Lisa is 15 years old with a body so small that she barely looks like a 10-year old girl. Lisa has been living with an illness that affects her immunity since she was a baby. Sadly, a virus that developed into a brain infection left her paralyzed from the neck down when she was 12.  Life for her and her grandmother, her sole caregiver since her mother died when she was 1, took a drastic turn then.

It was around then, in 2018, that Lisa was admitted to Rachel House for palliative care.

After wearing her PPE, nurse Erna rushed over to Lisa and knelt beside her.  She stroked Lisa's head gently as she greeted her.

"Grandma, has Lisa had irregular bowel movements these days?"  asked Erna, as she ran her hands over Lisa's stomach.

"Yes, she has for the past few days." Grandma answered.

"I brought some medicine for her constipation. Will give them to you after the examination." said Erna.

"Lisa, let's change the NGT (feeding tube) first, ok? You will be much more comfortable with a new one."  From the distance, I saw Erna swiftly changing Lisa's NGT tube. During our car ride here, Erna explained that it is very important for us to change the NGT tube regularly to prevent infection.

This pandemic is a real threat for children like Lisa, who needs regular medical attention but face great challenges in getting to the hospital, not to mention the heightened risks of getting infections during this pandemic. The presence of Rachel House nurses means children like Lisa have access to medical care at home, and their caregivers have access to 24/7 support when needed.

Again and again, I heard Lisa's grandmother posed her concerns and questions about Lisa’s condition, all of which were answered patiently and gently by Erna.

I am constantly in awe of our nurses, who devote themselves to provide the best care for the children. Amidst all the constantly changing landscape of risks in the community during this pandemic, I have never heard our nurses complain about their work.   

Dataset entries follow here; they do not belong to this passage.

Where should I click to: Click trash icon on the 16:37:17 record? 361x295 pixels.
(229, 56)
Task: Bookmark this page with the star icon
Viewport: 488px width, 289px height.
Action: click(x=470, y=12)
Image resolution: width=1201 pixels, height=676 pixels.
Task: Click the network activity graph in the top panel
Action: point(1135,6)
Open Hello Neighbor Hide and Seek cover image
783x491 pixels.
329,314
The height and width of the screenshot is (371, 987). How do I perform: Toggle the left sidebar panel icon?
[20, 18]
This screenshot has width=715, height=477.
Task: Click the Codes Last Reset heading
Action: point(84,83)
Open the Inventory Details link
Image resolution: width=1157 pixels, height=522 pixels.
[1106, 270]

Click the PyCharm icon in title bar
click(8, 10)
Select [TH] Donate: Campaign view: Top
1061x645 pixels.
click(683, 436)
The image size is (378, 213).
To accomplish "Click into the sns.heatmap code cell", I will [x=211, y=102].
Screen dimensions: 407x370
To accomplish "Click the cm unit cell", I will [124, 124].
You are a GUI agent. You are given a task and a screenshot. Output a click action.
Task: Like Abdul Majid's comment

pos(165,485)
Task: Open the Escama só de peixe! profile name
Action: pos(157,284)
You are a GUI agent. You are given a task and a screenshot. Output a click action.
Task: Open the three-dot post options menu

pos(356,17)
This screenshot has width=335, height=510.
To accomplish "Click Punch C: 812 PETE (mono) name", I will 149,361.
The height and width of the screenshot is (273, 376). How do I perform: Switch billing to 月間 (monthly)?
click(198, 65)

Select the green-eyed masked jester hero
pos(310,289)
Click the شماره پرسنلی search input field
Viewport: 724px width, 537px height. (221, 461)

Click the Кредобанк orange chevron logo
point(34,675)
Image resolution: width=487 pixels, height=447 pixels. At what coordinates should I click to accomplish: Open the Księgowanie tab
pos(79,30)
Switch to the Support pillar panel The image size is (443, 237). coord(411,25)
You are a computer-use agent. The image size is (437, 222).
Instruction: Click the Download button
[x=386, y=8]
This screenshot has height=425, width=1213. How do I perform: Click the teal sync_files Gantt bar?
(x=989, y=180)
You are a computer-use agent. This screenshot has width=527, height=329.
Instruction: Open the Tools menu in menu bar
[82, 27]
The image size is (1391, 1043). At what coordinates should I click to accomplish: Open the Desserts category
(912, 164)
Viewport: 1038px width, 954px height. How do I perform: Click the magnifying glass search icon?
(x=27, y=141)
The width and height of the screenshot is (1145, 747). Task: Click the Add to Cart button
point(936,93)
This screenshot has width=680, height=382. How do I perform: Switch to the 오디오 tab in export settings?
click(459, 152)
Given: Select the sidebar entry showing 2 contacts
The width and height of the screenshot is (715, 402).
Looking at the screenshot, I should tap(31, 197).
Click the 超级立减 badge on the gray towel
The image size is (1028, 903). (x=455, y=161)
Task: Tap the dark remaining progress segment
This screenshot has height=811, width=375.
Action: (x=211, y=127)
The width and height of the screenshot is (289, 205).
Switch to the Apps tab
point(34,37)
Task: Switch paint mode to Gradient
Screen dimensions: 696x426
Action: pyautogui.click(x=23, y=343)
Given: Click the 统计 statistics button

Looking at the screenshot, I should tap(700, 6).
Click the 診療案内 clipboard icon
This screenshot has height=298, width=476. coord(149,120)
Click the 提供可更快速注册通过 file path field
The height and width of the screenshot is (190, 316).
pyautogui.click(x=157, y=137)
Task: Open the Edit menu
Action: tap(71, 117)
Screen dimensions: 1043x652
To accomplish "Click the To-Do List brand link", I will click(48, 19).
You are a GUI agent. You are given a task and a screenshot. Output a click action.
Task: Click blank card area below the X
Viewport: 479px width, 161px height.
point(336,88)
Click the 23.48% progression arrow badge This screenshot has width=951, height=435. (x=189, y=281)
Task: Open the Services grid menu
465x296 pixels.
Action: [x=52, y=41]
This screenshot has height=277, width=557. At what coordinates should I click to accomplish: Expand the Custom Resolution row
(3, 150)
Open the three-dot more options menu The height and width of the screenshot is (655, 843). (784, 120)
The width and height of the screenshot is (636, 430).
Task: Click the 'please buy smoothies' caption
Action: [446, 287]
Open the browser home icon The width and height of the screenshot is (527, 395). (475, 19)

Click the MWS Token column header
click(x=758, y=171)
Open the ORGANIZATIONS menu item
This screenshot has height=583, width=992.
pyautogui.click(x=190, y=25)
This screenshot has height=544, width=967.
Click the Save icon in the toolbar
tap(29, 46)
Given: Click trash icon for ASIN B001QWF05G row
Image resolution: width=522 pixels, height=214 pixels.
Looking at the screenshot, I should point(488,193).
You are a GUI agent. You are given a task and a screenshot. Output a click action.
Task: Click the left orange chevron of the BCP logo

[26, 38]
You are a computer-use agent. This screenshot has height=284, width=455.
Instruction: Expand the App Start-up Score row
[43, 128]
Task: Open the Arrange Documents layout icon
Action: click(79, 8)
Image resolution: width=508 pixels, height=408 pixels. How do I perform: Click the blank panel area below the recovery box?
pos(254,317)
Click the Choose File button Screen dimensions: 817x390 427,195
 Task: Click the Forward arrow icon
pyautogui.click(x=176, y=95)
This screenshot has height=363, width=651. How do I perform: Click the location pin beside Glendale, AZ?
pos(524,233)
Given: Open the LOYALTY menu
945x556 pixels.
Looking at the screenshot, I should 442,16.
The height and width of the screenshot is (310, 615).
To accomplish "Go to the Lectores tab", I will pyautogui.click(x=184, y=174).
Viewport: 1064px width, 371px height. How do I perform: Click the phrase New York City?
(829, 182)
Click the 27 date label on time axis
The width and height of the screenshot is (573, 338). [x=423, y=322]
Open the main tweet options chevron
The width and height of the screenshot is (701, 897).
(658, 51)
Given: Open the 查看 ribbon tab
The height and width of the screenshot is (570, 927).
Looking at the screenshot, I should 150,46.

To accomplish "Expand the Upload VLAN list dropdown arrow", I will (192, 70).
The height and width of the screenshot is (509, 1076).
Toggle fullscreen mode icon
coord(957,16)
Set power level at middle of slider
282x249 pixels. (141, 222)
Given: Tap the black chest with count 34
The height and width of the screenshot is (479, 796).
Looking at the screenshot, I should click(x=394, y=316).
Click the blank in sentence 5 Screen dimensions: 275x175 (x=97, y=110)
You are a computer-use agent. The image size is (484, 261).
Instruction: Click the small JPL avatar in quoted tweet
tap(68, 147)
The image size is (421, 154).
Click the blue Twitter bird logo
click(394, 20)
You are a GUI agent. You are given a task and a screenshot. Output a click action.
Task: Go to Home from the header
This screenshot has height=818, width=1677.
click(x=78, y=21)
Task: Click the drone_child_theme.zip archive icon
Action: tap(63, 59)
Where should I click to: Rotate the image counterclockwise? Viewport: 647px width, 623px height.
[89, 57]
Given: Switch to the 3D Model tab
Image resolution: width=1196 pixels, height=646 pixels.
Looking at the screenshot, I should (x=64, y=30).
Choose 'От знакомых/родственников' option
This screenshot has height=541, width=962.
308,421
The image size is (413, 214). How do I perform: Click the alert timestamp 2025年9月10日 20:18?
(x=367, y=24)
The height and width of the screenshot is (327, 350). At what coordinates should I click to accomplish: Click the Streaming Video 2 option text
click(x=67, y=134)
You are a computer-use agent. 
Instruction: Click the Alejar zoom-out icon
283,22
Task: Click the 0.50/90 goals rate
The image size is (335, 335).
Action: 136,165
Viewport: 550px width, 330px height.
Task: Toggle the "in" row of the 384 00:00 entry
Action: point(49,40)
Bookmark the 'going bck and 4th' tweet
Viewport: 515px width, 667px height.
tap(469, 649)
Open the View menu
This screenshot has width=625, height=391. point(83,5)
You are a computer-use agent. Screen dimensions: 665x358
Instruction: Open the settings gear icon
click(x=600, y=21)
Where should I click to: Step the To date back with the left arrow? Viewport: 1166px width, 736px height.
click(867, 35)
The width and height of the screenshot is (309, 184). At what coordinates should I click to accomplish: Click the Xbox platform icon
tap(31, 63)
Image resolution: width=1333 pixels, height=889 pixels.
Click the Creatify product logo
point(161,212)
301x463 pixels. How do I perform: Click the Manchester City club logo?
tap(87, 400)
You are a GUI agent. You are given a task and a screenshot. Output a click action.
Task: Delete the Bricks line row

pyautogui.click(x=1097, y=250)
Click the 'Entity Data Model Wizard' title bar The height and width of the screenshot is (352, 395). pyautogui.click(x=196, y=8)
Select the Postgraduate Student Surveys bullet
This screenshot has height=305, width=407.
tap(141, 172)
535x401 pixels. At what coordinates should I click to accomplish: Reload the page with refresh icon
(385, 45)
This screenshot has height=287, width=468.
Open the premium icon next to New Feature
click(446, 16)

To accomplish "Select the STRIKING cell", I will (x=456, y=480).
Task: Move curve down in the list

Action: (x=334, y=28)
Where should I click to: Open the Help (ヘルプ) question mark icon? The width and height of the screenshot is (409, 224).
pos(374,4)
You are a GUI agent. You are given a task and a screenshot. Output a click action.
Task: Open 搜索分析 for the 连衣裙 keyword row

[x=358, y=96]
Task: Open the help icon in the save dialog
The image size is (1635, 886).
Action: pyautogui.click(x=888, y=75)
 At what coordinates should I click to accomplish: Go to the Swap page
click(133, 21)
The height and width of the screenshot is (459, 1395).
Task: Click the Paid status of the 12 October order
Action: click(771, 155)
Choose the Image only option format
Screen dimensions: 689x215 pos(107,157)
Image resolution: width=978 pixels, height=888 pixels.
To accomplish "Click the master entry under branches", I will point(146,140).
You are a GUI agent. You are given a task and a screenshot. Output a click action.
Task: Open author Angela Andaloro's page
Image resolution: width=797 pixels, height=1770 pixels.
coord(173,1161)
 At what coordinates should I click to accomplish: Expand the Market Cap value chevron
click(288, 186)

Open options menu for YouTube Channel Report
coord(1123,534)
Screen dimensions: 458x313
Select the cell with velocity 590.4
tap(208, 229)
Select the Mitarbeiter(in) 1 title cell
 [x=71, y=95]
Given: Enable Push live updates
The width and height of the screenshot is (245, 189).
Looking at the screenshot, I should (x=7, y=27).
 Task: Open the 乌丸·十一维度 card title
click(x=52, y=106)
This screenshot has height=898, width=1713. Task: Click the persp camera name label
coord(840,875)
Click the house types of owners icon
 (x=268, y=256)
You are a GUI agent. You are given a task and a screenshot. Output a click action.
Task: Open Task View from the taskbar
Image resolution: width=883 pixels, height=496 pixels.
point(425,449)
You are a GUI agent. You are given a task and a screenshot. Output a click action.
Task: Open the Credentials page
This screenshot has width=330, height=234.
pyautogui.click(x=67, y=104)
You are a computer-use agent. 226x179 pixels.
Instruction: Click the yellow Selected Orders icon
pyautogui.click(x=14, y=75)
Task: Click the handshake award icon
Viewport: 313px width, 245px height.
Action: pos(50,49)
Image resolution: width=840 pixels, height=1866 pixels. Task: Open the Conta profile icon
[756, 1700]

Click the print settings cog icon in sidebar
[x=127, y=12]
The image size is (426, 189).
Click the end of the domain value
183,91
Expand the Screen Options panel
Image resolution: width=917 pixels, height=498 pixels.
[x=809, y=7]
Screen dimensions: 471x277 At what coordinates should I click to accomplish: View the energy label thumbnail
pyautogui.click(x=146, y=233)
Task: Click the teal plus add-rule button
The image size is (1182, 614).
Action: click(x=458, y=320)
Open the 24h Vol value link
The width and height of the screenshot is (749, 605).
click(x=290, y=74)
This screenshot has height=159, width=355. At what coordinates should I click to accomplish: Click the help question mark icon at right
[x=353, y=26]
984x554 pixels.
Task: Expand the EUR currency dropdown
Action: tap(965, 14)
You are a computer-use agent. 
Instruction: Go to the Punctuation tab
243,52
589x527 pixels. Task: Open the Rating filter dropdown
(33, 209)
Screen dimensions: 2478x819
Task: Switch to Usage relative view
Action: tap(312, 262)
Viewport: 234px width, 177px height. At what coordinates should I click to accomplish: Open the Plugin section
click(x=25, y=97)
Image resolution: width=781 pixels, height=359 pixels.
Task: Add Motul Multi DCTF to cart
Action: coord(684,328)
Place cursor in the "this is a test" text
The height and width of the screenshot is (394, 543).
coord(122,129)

As a Communications member of the team at Rachel House, while this is not the first time I have visited our patients, it is my first since the pandemic. I can really feel the immense change! The donning of the full PPE, mask and face shield in patients’ homes, in extreme heat and often with little ventilation, was like being in a sauna for me. To see how Erna could focus intently on the care for not only Lisa, but also how she attended patiently and gently to all the questions posed by Lisa’s grandmother was totally beyond me.

At the end of the 30-minute visit (a limit put in place since the pandemic), Erna handed Lisa's medicines to her grandmother, along with clear instructions for the administering of the medicines. We also left some powdered milk and diapers for Lisa.

"Grandma, please don't forget to give the medicine to Lisa, and let me know later if her constipation is relieved with the medicine. Please call if you have questions or need help ok? "

"Thank you so much, Erna and Rachel House for helping us through these years. We are so grateful for your help."  said grandmother wholeheartedly.

Even though my body felt like it was in a steam bath under the PPE, I felt a soothing relief in my heart. It is moments like these that made me realize how much Rachel House’s support is needed by children like Lisa, and their caregivers.

After the visit ended, I walked out from the house with lighter steps; all the worries I had before the visit now evaporated, leaving only an incomparable spark of happiness in my heart.